[Opening Source records section]

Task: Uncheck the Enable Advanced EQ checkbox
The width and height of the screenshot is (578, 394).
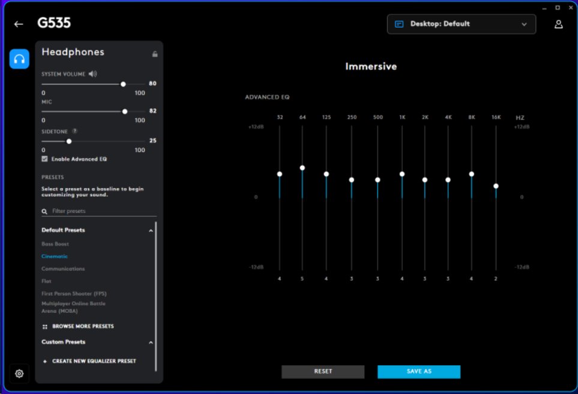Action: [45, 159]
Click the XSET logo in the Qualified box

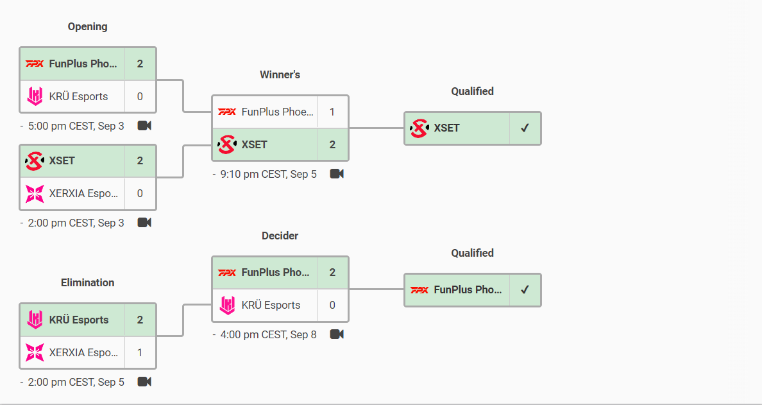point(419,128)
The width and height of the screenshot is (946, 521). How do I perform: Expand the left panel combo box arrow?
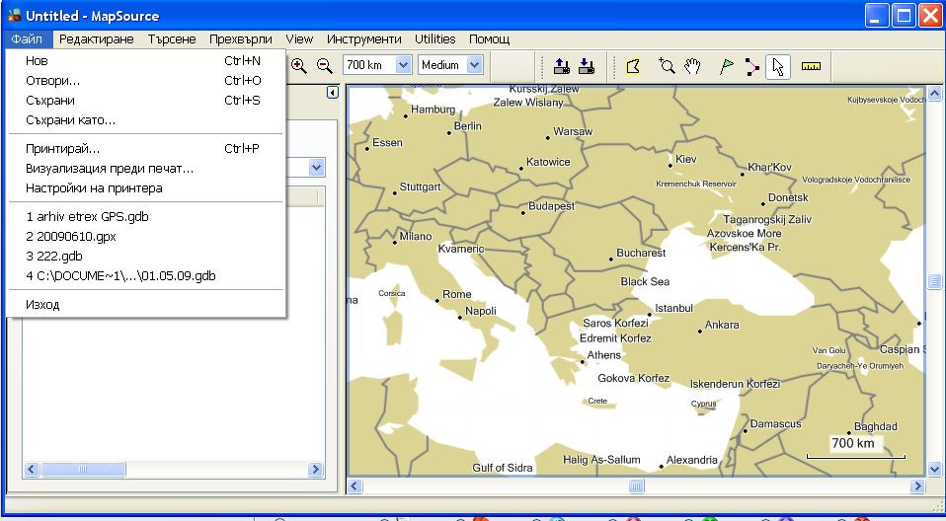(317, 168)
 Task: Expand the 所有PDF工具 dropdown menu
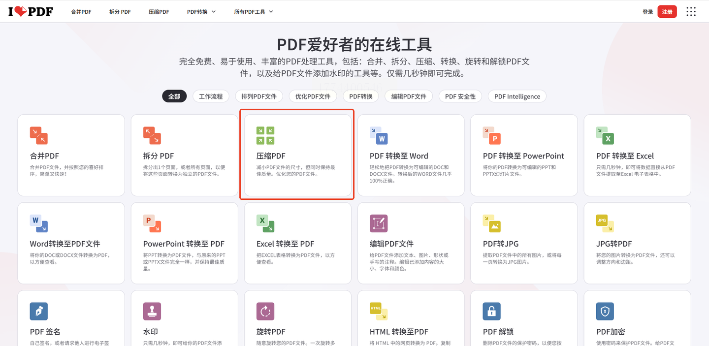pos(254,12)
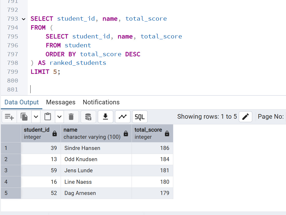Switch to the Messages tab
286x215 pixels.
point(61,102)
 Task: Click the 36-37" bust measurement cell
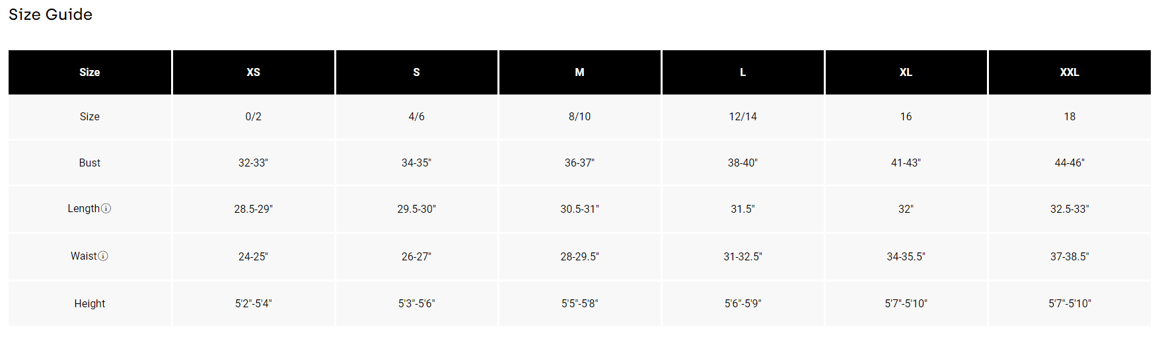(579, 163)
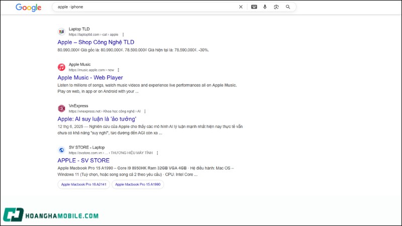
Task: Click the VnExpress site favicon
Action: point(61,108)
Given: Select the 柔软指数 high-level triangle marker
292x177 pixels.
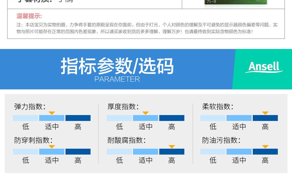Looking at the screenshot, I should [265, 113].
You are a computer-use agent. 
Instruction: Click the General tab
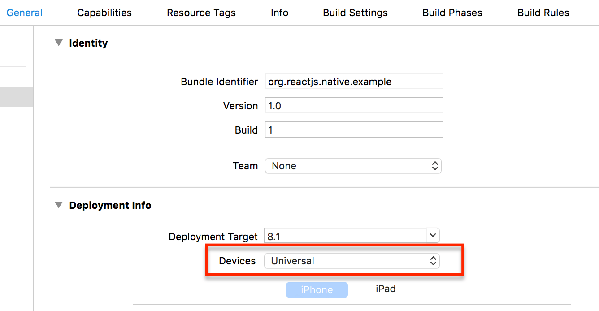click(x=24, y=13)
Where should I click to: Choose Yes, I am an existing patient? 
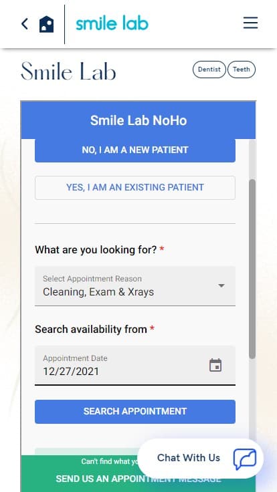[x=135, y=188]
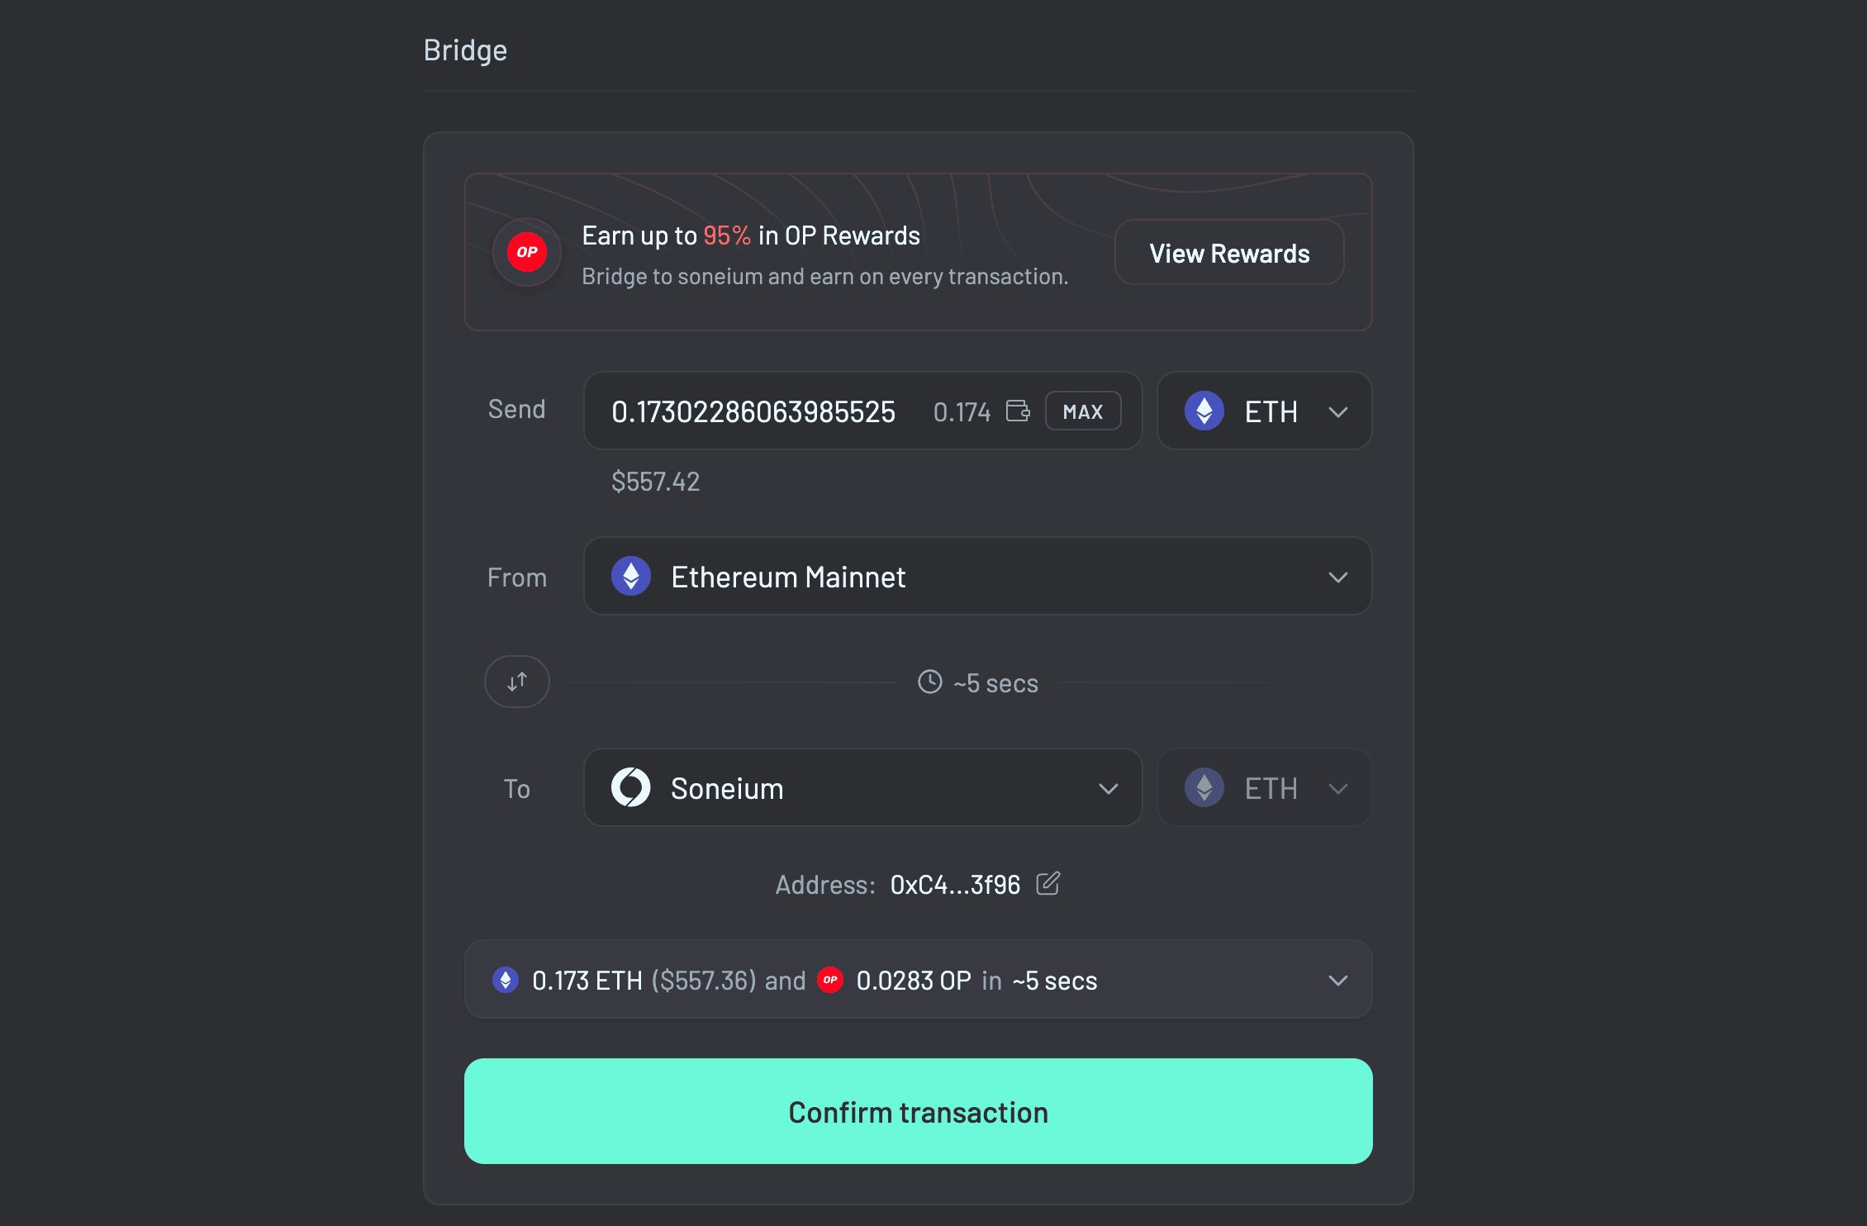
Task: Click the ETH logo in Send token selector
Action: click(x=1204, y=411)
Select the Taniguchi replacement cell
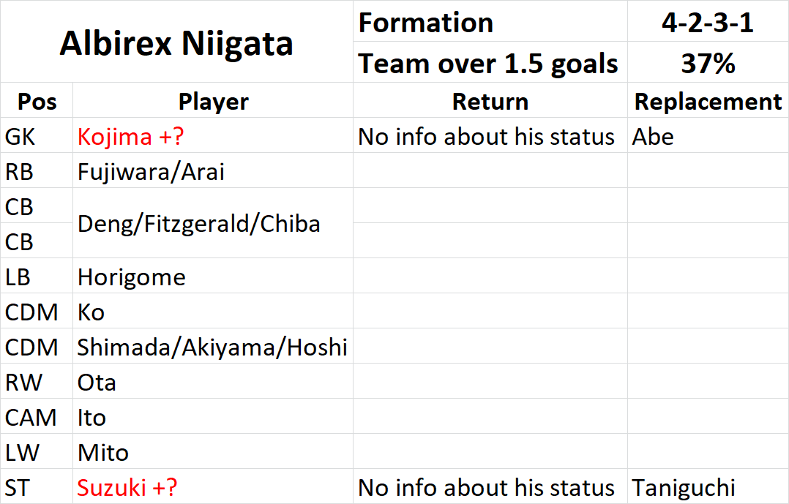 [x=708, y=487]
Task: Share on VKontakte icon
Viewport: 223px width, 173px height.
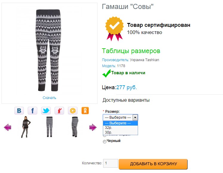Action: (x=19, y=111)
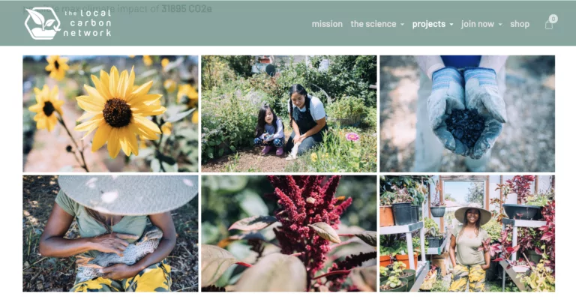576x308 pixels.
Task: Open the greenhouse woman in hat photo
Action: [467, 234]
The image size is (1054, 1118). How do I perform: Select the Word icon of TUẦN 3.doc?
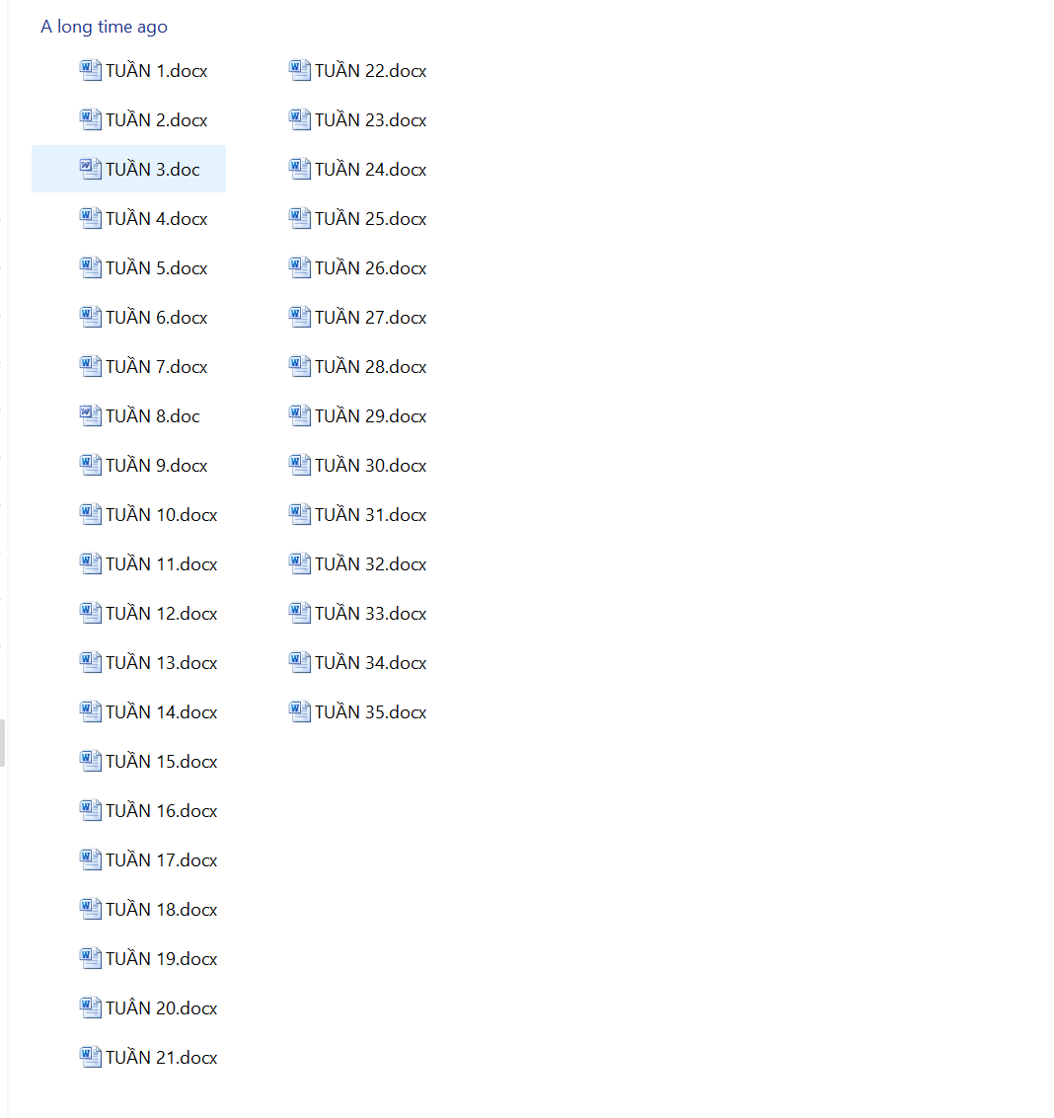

[Closing Source records section]

Instructions to follow: Everything from the line with "292x177 pixels." down to the line with "Task: Share on VKontakte icon" in the data above should be copied exactly, with both end lines kept and the pictures left out.

Exercise solution:
292x177 pixels.
Looking at the screenshot, I should [265, 113].
You are a computer-use agent. 
Instruction: Click the General tab
click(x=24, y=13)
Where should I click to: Choose Yes, I am an existing patient? 
[x=135, y=188]
Task: Click the ETH logo in Send token selector
Action: click(x=1204, y=411)
Select the Taniguchi replacement cell
 [x=708, y=487]
Task: Share on VKontakte icon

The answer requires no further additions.